▶ [TASK GOAL] Transcribe the passage of the home schooling essay below, starting at "Looking back on" and ending at "into the weekend.".

▶ [ARTICLE]
================

My alarm clock blares loudly at 7:30 a.m. I open my bleary eyes and reach towards the offending noise. Just then, my door opens. My mother, cheery at any hour, bounds into the room. "Wake up, wake up, rise and shine," she proclaims. When I mumbled and roll over, her voice drops an octave. "Get up. It's time to do your school work!" Who said home schoolers have it easy?
Looking back on my education, I feel privileged to have been home schooled through all my school years. Yes, that's right grades kindergarten through 12. Most people don't realize this, but being home schooled was not some type of prison for young people. I didn't gaze longingly out the window in the direction of the local public school. I did not yearn for mystery-meat lunches or early morning bus rides. For I did reap all of the benefits of school: friends, sports, lunchboxes, recess, music lessons, arts and drama, math, history, English well, the list goes on and on. Yet when people discover my educational history, they tend to assume immediately that I was either an ignorant child who couldn't hack it in the sophisticated world of public education, or an overachiever who studied textbooks straight into the weekend.

================

Entries for locating text and elements:
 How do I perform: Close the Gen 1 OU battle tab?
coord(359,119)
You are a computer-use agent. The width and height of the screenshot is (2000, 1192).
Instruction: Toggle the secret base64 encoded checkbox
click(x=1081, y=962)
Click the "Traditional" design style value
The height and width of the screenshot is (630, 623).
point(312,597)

================

▶ [EXERCISE OUTPUT]
Looking back on my education, I feel privileged to have been home schooled through all my school years. Yes, that's right grades kindergarten through 12. Most people don't realize this, but being home schooled was not some type of prison for young people. I didn't gaze longingly out the window in the direction of the local public school. I did not yearn for mystery-meat lunches or early morning bus rides. For I did reap all of the benefits of school: friends, sports, lunchboxes, recess, music lessons, arts and drama, math, history, English well, the list goes on and on. Yet when people discover my educational history, they tend to assume immediately that I was either an ignorant child who couldn't hack it in the sophisticated world of public education, or an overachiever who studied textbooks straight into the weekend.